TASK TO COMPLETE
Can you write out the stretch from "This screenshot has width=1402, height=624." through "Apply date is" again, swapping "Describe" for "Explain" and leaving everything else unchanged?

PROVIDED ENTRIES
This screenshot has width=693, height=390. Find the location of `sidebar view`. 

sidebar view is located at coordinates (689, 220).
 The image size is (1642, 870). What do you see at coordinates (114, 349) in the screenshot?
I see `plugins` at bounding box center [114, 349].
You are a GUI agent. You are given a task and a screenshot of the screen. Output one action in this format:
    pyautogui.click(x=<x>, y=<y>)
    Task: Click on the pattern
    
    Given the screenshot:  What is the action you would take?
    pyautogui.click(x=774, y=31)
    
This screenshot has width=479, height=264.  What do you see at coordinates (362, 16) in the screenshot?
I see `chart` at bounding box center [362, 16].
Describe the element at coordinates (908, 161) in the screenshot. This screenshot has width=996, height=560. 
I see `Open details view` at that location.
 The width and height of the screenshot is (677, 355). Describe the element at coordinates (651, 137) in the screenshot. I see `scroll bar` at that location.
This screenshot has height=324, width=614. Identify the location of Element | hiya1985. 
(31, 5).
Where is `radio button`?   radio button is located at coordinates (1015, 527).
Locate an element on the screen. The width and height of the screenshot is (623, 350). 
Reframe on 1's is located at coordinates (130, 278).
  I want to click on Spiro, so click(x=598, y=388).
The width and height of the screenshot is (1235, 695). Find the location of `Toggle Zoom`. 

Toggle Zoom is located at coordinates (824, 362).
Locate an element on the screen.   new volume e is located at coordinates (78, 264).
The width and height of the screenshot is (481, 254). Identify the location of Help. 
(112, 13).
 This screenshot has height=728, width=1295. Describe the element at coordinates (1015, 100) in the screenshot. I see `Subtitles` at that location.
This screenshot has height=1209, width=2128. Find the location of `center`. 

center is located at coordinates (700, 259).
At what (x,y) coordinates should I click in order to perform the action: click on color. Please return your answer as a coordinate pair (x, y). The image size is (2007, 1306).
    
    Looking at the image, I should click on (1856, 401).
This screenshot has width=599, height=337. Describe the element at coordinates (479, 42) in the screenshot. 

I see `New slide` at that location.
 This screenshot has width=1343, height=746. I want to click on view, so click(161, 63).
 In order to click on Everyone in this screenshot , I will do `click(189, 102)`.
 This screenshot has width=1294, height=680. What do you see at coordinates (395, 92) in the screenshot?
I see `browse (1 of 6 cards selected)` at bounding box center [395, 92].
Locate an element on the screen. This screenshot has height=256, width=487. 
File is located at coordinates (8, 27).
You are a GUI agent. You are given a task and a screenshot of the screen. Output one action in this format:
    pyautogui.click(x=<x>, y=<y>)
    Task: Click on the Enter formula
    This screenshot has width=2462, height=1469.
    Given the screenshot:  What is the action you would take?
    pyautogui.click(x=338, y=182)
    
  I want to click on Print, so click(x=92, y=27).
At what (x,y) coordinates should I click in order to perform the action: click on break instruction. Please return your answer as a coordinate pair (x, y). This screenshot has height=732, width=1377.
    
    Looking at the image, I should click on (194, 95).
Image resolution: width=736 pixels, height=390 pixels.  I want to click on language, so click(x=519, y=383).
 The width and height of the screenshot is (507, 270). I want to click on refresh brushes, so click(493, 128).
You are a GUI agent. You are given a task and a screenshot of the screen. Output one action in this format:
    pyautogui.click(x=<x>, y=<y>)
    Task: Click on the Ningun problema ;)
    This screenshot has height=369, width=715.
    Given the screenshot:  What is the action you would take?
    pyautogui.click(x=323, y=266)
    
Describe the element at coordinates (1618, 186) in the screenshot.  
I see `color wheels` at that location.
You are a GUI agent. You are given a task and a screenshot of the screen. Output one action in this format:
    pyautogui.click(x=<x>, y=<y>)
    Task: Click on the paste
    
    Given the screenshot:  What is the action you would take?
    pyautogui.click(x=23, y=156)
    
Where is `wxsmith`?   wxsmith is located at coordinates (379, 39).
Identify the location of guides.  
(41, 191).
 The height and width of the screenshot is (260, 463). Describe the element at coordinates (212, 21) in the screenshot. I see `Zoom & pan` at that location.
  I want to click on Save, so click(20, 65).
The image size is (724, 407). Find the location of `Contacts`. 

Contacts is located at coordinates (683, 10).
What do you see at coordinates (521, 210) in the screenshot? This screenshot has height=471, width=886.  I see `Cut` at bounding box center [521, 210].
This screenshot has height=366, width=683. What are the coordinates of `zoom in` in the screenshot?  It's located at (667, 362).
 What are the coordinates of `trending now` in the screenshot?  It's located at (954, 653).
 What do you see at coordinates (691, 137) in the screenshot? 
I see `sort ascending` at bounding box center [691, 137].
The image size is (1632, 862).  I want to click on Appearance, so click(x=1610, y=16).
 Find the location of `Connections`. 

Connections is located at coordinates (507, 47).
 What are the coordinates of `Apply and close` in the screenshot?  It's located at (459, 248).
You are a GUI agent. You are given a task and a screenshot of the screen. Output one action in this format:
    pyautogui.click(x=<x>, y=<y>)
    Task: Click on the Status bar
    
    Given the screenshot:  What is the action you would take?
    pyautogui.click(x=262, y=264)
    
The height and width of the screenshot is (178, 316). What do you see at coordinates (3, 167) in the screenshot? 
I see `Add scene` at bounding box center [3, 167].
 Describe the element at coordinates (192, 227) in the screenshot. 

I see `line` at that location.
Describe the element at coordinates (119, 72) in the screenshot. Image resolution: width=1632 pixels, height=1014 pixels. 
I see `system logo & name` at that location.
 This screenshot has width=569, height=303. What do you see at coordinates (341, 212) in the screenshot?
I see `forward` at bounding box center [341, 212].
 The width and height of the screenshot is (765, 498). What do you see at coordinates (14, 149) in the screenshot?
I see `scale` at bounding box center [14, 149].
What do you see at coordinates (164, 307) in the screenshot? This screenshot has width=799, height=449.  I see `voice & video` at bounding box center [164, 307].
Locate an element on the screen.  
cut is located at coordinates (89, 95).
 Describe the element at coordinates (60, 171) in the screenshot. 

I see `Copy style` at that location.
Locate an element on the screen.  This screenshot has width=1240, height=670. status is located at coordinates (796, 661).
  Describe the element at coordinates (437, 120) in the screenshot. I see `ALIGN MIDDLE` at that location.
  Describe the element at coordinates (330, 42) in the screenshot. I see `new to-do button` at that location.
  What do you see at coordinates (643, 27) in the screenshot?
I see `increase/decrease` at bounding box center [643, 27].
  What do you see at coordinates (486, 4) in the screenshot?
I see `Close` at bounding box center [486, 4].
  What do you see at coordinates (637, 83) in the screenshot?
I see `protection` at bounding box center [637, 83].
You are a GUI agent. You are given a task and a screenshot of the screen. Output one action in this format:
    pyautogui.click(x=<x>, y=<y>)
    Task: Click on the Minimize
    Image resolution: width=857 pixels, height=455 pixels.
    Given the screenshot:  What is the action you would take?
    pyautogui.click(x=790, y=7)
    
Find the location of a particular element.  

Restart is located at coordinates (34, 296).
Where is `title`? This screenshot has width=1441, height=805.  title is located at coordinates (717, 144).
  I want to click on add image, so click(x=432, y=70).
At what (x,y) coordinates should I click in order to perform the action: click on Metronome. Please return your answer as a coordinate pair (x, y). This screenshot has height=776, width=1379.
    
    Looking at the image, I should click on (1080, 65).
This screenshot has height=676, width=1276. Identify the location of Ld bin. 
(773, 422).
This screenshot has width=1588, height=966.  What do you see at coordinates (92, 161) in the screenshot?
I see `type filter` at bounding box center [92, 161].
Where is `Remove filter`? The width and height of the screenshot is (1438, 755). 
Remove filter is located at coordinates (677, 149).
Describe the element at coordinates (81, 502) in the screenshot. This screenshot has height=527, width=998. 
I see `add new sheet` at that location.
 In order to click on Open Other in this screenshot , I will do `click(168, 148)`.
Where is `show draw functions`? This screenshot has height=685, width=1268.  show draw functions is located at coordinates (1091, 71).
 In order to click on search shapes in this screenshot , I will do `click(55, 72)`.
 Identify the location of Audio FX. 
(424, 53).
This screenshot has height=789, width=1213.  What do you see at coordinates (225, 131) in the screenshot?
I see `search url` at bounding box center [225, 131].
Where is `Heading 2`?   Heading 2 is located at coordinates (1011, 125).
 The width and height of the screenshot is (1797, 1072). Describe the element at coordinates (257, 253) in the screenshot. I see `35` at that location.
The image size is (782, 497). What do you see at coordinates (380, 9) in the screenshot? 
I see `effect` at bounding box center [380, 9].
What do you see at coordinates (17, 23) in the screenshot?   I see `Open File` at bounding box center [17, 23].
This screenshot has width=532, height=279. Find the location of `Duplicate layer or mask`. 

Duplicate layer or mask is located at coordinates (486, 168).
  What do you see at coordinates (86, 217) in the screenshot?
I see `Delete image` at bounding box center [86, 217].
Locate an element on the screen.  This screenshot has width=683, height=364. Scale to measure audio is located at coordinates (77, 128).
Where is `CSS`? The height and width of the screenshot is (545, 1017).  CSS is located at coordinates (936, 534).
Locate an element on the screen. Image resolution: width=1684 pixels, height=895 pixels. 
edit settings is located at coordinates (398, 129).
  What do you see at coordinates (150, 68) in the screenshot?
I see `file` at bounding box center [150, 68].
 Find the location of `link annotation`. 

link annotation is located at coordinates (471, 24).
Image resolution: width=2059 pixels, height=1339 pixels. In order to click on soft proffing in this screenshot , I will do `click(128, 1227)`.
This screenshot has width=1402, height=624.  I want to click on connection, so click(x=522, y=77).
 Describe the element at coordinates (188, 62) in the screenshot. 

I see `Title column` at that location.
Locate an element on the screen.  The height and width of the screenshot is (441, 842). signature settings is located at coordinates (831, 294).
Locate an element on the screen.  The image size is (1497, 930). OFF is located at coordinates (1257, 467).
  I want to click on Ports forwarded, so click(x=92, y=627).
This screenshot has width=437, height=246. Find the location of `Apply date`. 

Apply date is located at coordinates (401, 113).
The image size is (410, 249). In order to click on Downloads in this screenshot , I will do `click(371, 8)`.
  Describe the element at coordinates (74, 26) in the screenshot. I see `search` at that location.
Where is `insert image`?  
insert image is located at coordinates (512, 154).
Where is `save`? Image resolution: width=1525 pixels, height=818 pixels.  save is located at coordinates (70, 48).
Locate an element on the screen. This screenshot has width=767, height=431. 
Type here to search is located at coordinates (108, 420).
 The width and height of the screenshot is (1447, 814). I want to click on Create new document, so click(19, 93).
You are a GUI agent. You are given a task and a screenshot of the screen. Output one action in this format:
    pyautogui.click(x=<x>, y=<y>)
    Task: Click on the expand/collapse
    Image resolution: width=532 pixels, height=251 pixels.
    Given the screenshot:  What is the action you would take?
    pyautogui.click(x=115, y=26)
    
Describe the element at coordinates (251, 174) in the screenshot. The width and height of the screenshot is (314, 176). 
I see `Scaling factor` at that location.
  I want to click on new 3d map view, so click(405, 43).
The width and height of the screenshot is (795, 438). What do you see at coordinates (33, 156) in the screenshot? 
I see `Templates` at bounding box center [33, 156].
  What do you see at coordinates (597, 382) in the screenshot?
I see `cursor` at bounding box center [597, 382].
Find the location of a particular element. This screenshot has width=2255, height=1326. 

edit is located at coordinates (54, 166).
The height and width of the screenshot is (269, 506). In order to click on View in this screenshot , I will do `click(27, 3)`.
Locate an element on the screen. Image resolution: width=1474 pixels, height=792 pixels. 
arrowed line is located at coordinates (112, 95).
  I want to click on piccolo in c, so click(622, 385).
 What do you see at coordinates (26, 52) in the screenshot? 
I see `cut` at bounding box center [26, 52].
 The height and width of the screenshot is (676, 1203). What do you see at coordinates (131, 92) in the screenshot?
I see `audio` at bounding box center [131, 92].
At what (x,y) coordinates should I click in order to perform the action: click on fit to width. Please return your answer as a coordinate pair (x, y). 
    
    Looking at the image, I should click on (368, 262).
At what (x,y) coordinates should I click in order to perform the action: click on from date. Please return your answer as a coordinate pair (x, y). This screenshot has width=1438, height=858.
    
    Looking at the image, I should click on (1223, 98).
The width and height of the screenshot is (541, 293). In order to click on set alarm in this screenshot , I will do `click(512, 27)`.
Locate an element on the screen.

RESPONSE BELOW
This screenshot has width=1402, height=624.  I want to click on connection, so click(x=522, y=77).
 Explain the element at coordinates (188, 62) in the screenshot. 

I see `Title column` at that location.
Locate an element on the screen.  The height and width of the screenshot is (441, 842). signature settings is located at coordinates (831, 294).
Locate an element on the screen.  The image size is (1497, 930). OFF is located at coordinates (1257, 467).
  I want to click on Ports forwarded, so click(x=92, y=627).
This screenshot has width=437, height=246. Find the location of `Apply date`. 

Apply date is located at coordinates (401, 113).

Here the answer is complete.